Kwātī (क्वाती (where क्वा (kwā) = 'hot' and ती (tī) = 'soup'); क्वाँटी) is a mixed soup of nine types of sprouted beans. It is a traditional Newari dish consumed on the festival of Guni Punhi, the full moon day of Gunlā which is the tenth month in the Nepal Era lunar calendar.

== Consumption ==
Kwāti is eaten as a delicacy and for its health benefits and ritual significance. Kwati is considered to be a healthy food. Because the soup contains varieties of beans, this recipe is high in proteins.
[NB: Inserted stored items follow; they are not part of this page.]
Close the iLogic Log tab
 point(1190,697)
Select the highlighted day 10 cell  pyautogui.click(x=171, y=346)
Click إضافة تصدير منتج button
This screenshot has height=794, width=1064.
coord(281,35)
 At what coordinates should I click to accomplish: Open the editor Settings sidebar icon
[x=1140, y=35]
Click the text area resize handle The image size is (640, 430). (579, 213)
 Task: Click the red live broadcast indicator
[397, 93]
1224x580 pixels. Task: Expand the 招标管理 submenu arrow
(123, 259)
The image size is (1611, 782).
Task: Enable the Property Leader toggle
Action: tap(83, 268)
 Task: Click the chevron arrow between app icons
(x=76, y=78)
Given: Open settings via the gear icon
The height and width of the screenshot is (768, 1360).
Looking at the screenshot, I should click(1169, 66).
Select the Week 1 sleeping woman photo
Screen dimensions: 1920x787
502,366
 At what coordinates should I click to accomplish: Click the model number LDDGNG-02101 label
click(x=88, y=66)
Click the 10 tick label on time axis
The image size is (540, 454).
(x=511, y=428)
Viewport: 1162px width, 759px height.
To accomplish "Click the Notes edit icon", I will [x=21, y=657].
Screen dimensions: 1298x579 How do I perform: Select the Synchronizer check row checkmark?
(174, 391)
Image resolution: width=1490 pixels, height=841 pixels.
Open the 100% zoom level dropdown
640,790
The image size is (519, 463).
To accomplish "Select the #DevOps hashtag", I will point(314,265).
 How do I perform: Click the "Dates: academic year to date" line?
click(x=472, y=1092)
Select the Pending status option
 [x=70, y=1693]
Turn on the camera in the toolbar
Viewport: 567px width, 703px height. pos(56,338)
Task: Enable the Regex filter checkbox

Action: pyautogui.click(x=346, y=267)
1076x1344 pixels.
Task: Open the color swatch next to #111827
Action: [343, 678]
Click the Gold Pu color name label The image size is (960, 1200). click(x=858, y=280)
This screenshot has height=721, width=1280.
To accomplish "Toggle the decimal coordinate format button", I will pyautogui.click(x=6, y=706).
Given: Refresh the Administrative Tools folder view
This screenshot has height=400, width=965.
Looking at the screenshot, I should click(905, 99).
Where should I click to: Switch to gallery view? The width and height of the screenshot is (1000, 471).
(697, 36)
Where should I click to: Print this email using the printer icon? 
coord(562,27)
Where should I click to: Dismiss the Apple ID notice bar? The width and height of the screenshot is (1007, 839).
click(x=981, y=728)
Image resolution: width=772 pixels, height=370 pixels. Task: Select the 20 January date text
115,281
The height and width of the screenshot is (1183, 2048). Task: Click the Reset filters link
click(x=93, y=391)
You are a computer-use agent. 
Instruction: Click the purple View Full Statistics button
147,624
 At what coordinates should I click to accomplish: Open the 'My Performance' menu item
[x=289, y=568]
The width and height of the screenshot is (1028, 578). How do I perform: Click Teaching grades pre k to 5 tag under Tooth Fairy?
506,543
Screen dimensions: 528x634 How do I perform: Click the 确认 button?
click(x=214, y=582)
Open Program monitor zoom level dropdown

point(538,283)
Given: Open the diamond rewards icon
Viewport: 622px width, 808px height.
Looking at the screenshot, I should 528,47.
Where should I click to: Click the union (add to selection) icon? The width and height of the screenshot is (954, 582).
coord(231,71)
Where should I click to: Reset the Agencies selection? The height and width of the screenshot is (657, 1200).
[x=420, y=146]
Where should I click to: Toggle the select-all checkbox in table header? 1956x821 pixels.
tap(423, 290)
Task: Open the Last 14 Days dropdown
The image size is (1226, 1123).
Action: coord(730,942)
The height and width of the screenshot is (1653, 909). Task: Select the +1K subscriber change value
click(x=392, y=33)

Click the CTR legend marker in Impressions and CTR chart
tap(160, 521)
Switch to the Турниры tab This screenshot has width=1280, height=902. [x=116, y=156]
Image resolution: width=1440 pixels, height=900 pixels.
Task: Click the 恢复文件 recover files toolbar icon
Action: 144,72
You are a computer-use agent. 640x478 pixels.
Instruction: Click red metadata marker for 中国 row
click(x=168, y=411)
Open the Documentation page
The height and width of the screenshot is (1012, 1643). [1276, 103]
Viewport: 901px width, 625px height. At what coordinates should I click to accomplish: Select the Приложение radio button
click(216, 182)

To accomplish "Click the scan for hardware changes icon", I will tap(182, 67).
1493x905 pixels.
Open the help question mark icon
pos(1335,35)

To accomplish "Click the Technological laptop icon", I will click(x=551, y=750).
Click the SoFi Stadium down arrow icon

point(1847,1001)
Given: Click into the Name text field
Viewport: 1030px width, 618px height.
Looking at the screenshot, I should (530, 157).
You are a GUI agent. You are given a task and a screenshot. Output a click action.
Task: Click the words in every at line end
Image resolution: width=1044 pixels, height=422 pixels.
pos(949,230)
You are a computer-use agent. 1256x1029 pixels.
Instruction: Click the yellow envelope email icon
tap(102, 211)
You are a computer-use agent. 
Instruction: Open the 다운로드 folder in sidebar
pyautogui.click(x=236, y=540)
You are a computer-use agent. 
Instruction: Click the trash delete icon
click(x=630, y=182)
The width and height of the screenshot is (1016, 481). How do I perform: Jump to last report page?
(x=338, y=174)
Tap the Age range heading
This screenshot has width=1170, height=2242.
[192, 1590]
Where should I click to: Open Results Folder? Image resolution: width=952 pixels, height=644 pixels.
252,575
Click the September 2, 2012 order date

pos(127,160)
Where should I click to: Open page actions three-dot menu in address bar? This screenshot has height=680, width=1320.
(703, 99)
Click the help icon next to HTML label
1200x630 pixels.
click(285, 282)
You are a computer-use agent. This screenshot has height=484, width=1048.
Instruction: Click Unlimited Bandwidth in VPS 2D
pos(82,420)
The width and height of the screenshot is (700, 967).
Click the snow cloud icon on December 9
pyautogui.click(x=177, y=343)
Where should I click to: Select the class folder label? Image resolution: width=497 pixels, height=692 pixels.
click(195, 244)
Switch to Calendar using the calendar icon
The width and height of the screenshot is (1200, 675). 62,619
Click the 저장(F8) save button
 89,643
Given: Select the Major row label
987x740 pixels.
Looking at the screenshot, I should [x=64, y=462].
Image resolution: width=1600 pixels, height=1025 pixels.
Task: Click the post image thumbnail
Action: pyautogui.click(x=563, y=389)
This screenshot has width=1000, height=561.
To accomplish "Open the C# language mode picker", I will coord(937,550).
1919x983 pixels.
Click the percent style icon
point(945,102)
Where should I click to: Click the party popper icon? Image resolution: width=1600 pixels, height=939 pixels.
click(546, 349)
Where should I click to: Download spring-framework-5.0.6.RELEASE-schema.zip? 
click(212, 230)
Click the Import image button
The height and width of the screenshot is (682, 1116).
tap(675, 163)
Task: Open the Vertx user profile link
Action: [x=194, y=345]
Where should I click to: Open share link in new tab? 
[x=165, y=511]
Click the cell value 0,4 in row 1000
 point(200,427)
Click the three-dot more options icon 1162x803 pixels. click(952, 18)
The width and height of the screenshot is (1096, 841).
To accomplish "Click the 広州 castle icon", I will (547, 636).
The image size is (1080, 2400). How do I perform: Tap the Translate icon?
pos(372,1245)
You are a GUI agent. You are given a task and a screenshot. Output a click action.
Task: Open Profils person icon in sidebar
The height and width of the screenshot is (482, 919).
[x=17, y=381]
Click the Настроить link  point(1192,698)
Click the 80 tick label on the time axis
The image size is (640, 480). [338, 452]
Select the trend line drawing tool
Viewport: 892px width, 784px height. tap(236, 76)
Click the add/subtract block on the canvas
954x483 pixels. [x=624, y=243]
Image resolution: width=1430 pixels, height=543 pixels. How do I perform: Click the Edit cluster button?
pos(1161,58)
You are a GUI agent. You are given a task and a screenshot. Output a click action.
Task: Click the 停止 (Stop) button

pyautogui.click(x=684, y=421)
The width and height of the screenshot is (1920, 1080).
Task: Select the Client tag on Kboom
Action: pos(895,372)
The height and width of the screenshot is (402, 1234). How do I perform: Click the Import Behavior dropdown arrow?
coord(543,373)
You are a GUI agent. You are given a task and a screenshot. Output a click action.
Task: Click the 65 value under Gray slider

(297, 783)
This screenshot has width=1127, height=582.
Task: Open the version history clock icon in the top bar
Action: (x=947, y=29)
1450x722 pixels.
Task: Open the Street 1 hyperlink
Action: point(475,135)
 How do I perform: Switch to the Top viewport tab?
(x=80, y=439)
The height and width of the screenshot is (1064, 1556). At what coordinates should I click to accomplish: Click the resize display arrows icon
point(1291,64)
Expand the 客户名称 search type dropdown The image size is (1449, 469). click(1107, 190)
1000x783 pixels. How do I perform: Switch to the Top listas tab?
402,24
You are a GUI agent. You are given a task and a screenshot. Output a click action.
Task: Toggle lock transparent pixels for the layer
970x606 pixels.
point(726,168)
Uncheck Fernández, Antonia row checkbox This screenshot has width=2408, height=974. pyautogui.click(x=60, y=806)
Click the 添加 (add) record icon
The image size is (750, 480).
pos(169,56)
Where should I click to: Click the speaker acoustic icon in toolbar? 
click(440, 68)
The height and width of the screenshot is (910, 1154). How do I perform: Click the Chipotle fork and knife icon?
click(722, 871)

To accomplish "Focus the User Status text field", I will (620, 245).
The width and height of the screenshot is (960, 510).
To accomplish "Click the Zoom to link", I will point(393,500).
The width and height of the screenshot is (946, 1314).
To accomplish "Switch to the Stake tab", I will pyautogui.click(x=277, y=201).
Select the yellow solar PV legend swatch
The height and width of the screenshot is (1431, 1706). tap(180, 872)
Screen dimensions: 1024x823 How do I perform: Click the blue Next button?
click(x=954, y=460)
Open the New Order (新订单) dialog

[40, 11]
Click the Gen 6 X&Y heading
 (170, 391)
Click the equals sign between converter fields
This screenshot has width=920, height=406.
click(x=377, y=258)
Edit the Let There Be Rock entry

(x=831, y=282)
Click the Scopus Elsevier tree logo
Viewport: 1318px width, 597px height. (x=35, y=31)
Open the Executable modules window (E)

The feast day coincides with Shravan Poornima of the month of Shravan in the Hindu lunisolar calendar which is celebrated as Janāi Purnimā (Raksha Bandhan), the festival of the sacred thread. The festival occurs in August.

==Production==
Nine varieties of beans are used to make kwāti. The most commonly used ingredients are black gram, green gram, chickpea, field bean, soybean, field pea, garden pea, cowpea and rice bean.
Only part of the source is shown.